Proof: For $\mathrm{\forall }a=\left(\begin{array}{cc}r& t\\ 0& 1\end{array}\right)\in G$, where $r,t\in \mathbb{Q},r\ne 0$, we have

$$aH=\{\left(\begin{array}{cc}r& r{s}_1+t\\ 0& 1\end{array}\right)\mid s_1\in \mathbb{Q}\},$$$$Ha=\{\left(\begin{array}{cc}r& s_2+t\\ 0& 1\end{array}\right)\mid s_2\in \mathbb{Q}\}.$$

Since $r{s}_1\in \mathbb{Q}$, clearly $aH\subseteq Ha$.

Conversely, for $s_2+t$, since $r\ne 0$, choose $s_1=\frac{s_2+t}{r}$, then $r{s}_1+t=s_2+t$, so $Ha\subseteq aH$.

Therefore, $aH=Ha$, $H⊴G$.

Necessary and sufficient condition

Let $H$ be a subgroup of $G$. A necessary and sufficient condition for $H$ to be a normal subgroup of $G$ is:

For $\mathrm{\forall }a\in G$, $h\in H$, there is $ah{a}^{-1}\in H$.

Proof:

Necessity: If $H$ is a normal subgroup of $G$, then for $\mathrm{\forall }a\in G$, $h\in H$, there exists $h_1\in H$, such that $ah=h_{1}a$, thus $ah{a}^{-1}=h_1\in H$, so $ah{a}^{-1}\in H$.
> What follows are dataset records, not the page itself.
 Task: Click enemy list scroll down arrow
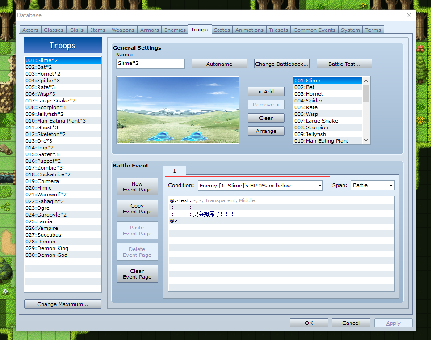click(366, 140)
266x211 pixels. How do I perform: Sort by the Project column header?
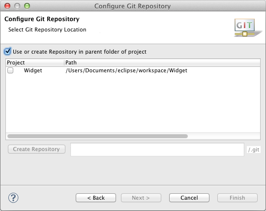point(35,62)
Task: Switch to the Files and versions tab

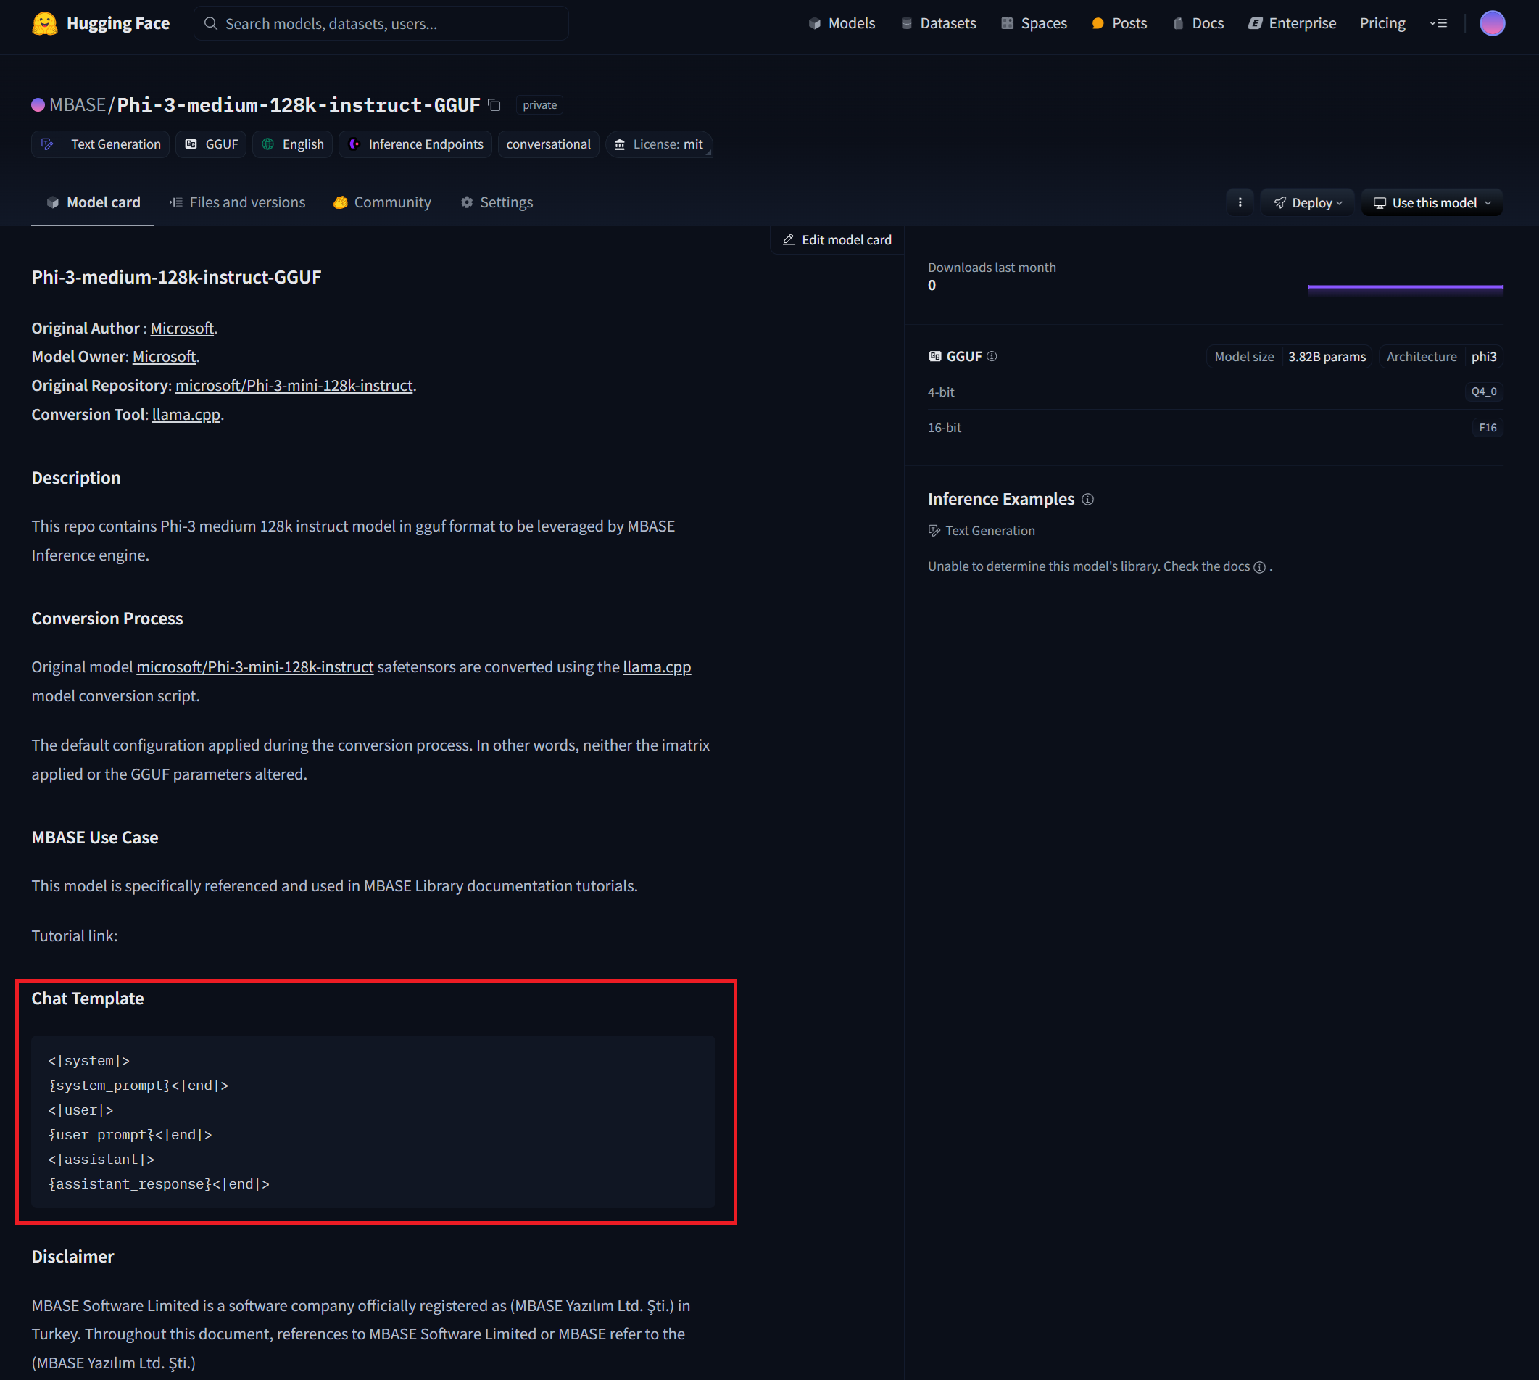Action: pyautogui.click(x=246, y=202)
Sufficiency: For $\mathrm{\forall }a\in G$, $h\in H$, since $ah{a}^{-1}\in H$, there exists $h_1\in H$, such that $ah=h_{1}a$, thus $aH\subseteq Ha$. Also, $ha\in Ha$, for $\mathrm{\forall }a\in G$, $h\in H$, $a^{-1}\in G$, then $a^{-1}ha\in H$, so there exists $h_2\in H$, such that $ha=a{h}_2$, thus $Ha\subseteq aH$. Hence, for $\mathrm{\forall }a\in G$, it holds that $aH=Ha$.
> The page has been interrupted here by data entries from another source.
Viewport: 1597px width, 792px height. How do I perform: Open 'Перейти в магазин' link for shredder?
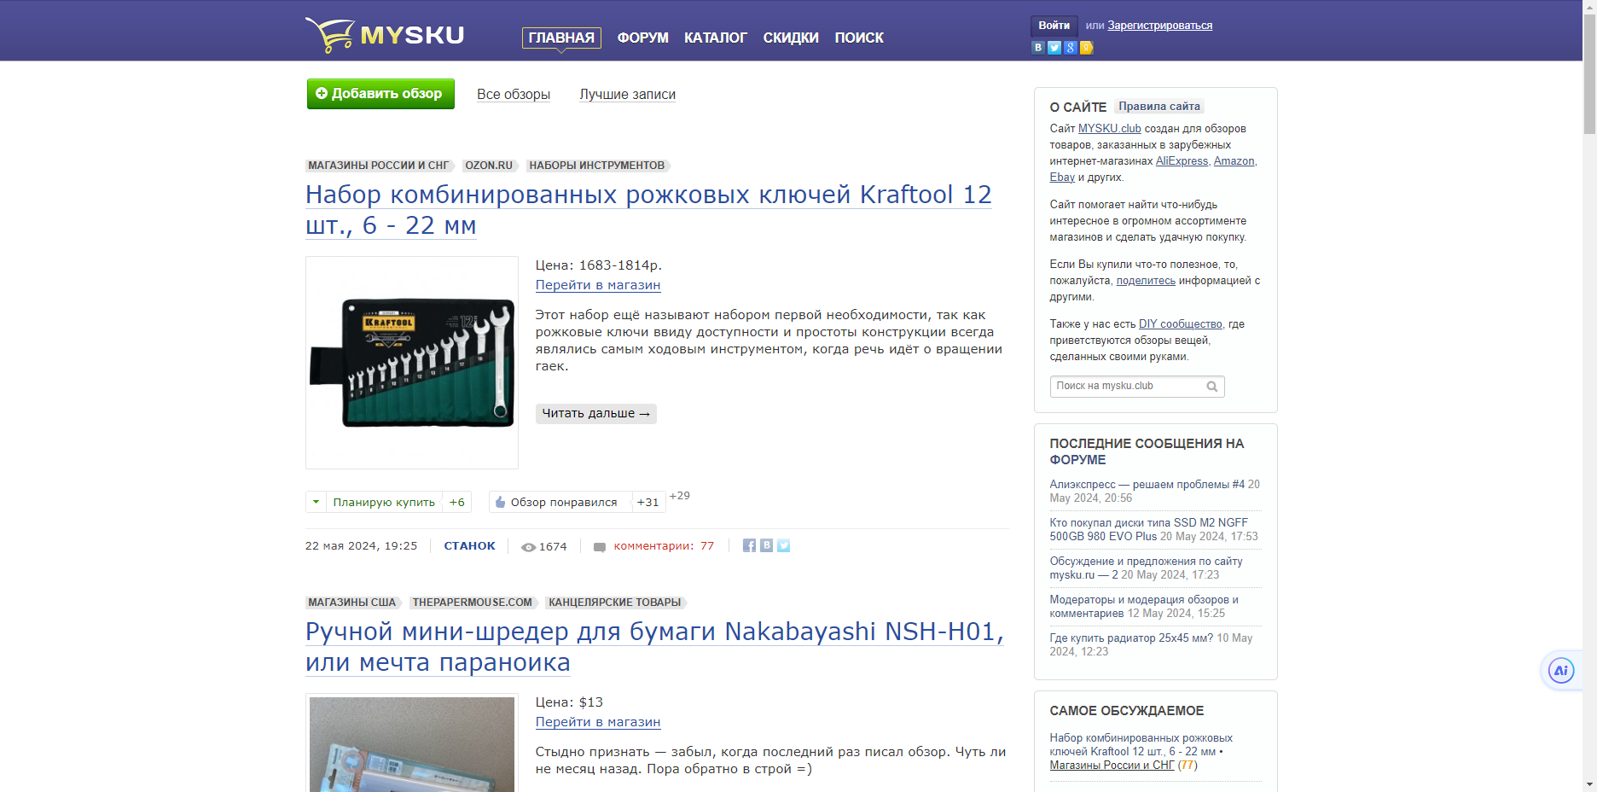(597, 721)
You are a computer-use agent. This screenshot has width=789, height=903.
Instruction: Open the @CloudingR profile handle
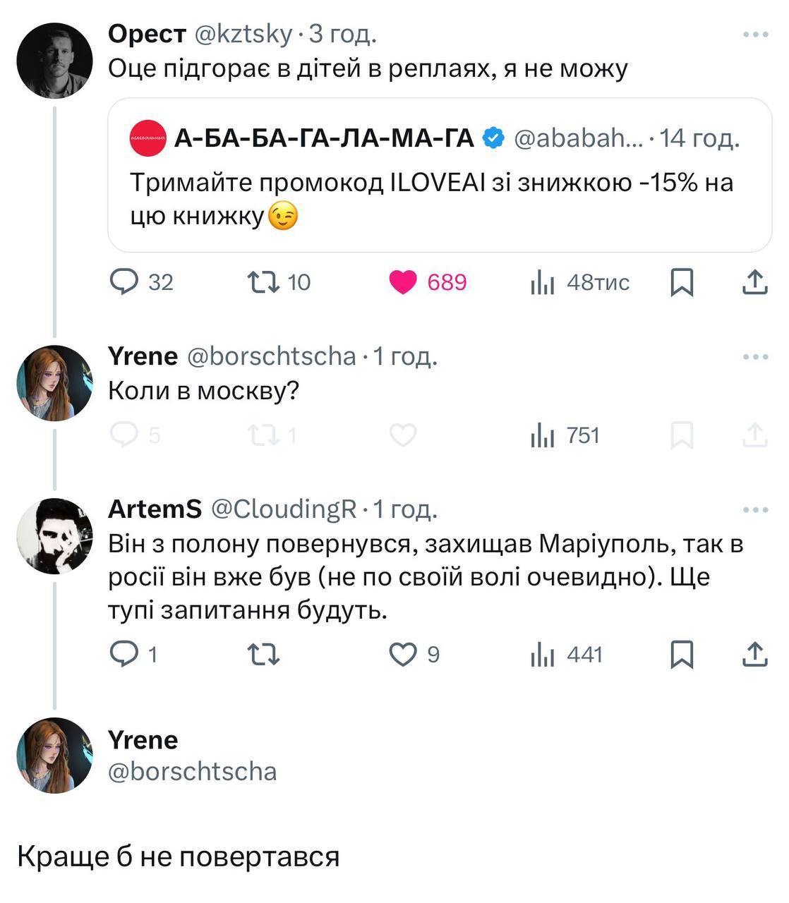coord(284,509)
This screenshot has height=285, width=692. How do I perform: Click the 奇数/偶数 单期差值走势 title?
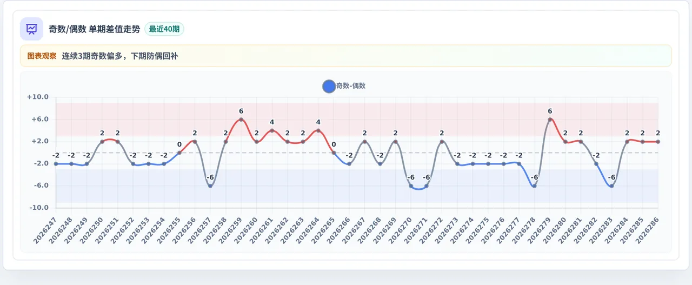coord(94,29)
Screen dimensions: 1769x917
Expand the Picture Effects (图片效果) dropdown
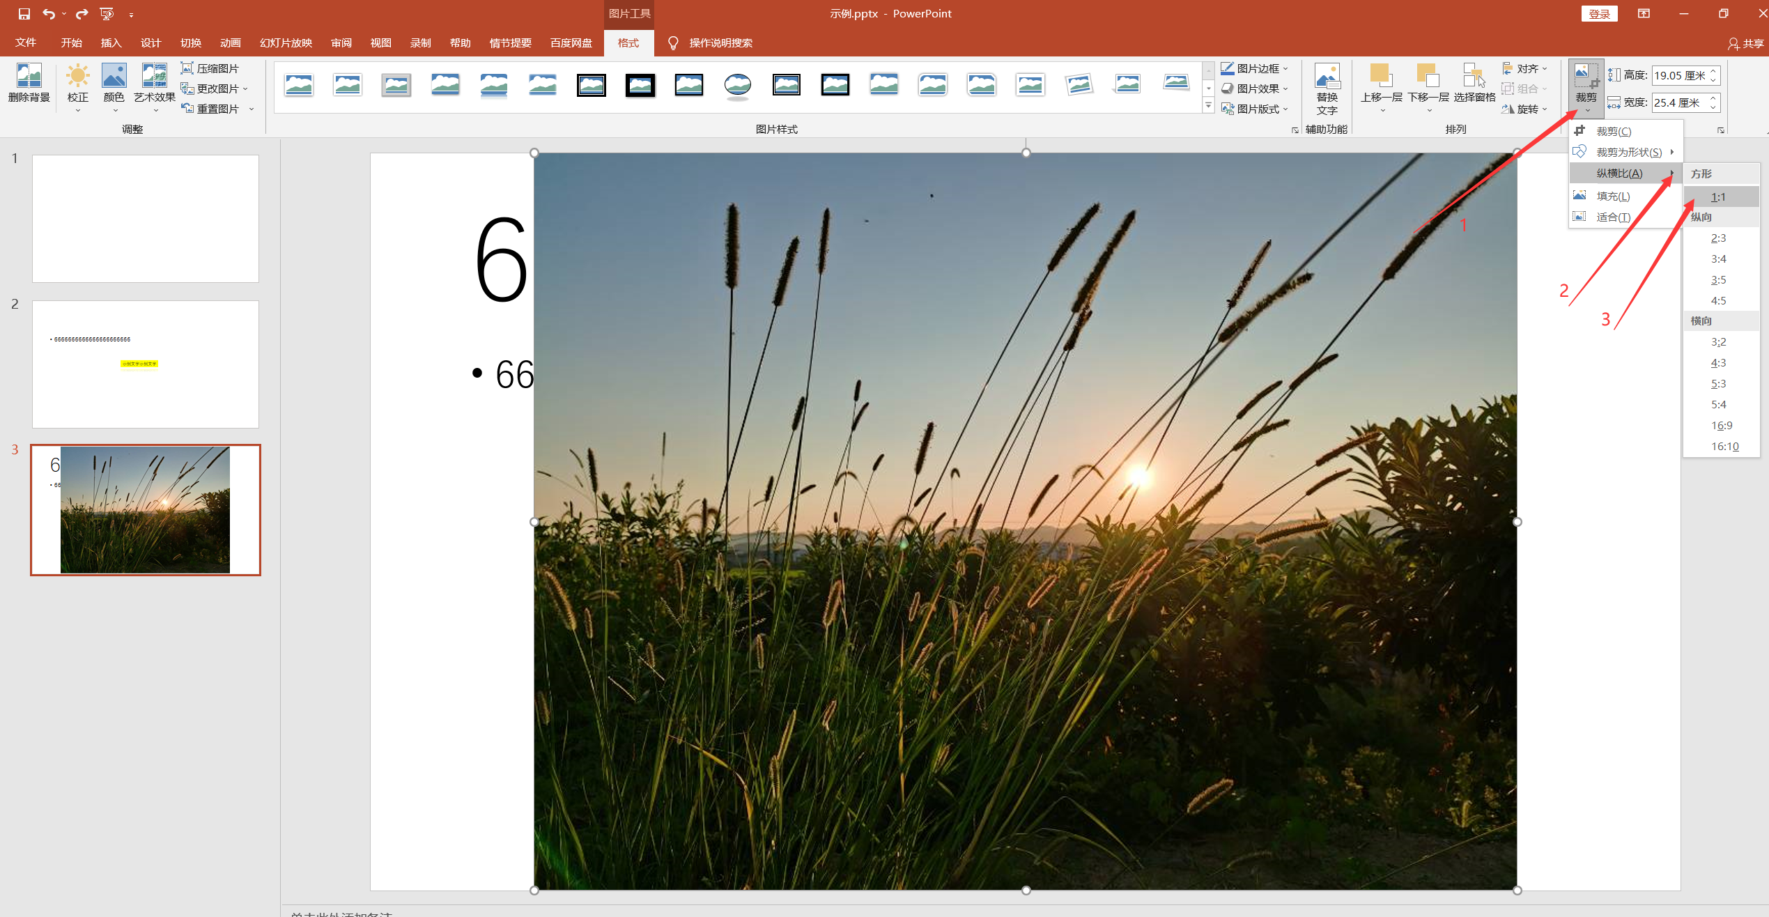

Therefore, $H$ is a normal subgroup of $G$.

A homomorphic kernel is a normal subgroup

Let $(G,\ast )$ and $(G_1,\circ )$ be groups, $e,e^{\prime }$ be the identities of $G$ and $G_1$, respectively. If $f:G\to G_1$ is a homomorphism, then the kernel $\text{Ker}f$ is a normal subgroup of $G$.

Proof:

(1) Prove $\text{Ker}f$ is a subgroup.

Since $f$ is a homomorphism, we have $f(e)=e^{\prime }$. Hence $e\in \text{Ker}f$, and $\text{Ker}f$ is a non-empty subset of $G$. For $\mathrm{\forall }a,b\in \text{Ker}f$, by the definition of the kernel we have $f(a)=e^{\prime }$, $f(b)=e^{\prime }$. Since $f$ is a homomorphism, we have $f(a\ast b^{-1})=f(a)\circ f(b^{-1})=f(a)\circ (f(b){)}^{-1}=e^{\prime }\circ (e^{\prime }{)}^{-1}=e^{\prime }$, which means $a\ast b^{-1}\in \text{Ker}f$. Therefore, $\text{Ker}f\subseteq ⟨G,\ast ⟩$ is a subgroup.
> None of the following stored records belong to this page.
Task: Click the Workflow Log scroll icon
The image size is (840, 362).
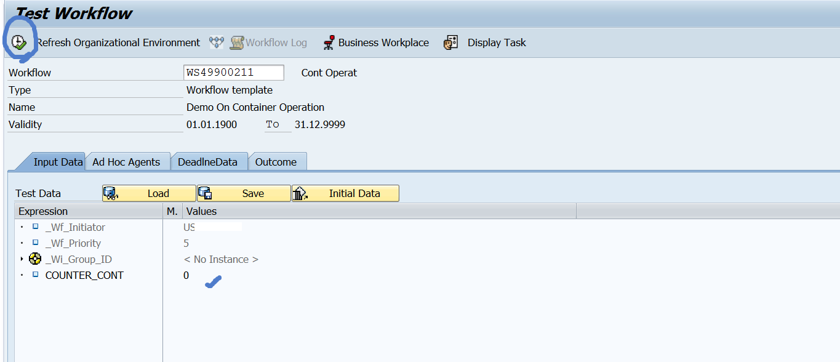Action: point(237,42)
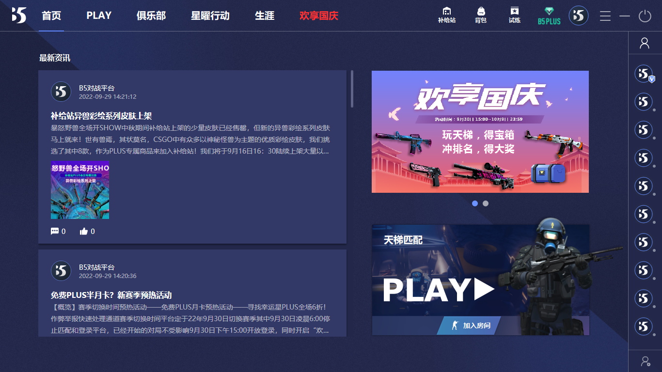The image size is (662, 372).
Task: Click the comment icon on the first post
Action: (x=55, y=232)
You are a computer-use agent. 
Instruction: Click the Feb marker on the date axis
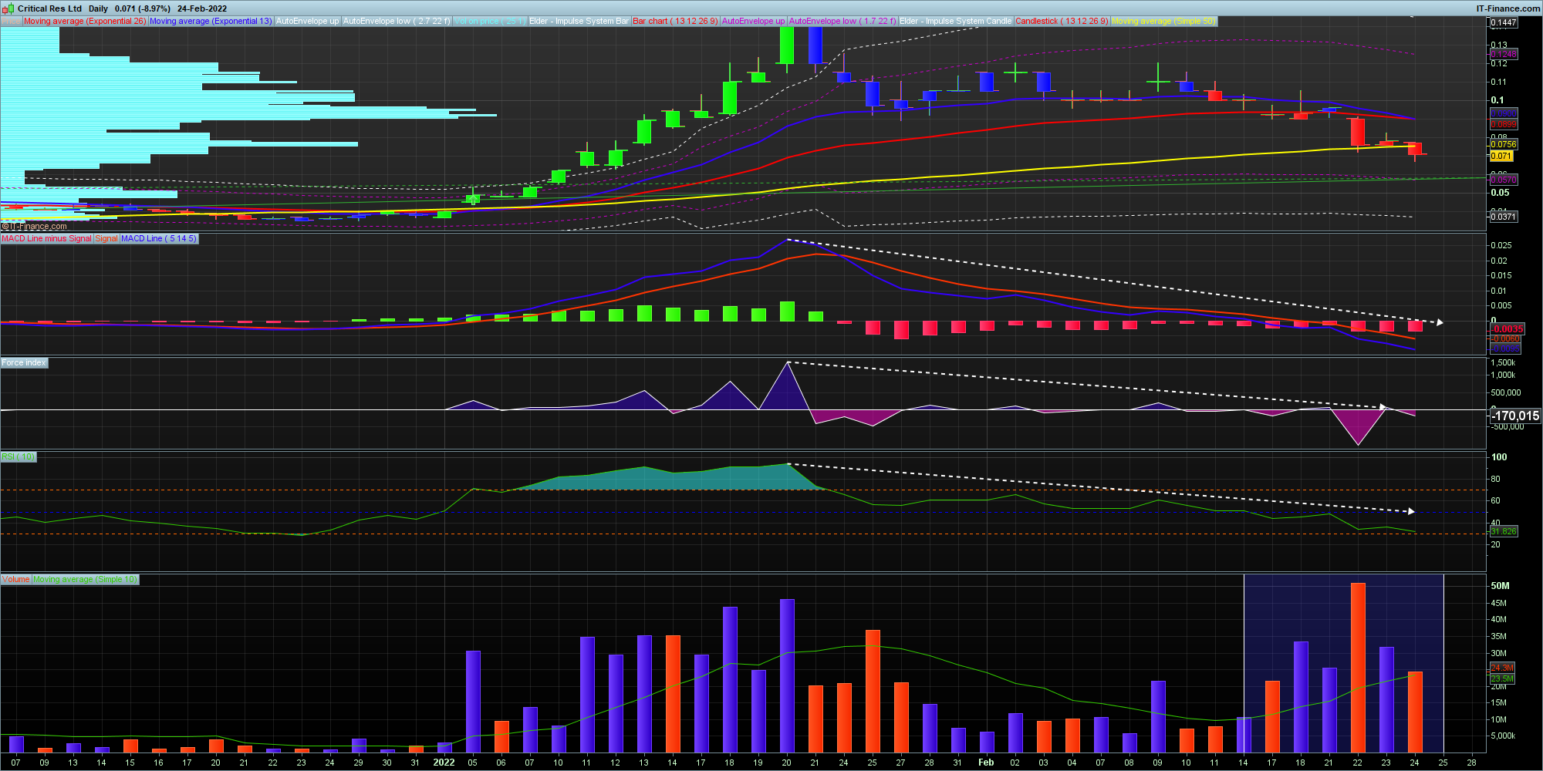click(986, 763)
(2) Prove $\text{Ker}f$ is a normal subgroup.

For $\mathrm{\forall }n\in \text{Ker}f$, $\mathrm{\forall }a\in G$, we have $f(a\ast n\ast a^{-1})=f(a)\circ f(n)\circ f(a^{-1})=f(a)\circ e^{\prime }\circ (f(a){)}^{-1}=e^{\prime }$, thus $a\ast n\ast a^{-1}\in \text{Ker}f$.

From (1) and (2), we know that $\text{Ker}f$ is a normal subgroup of $G$.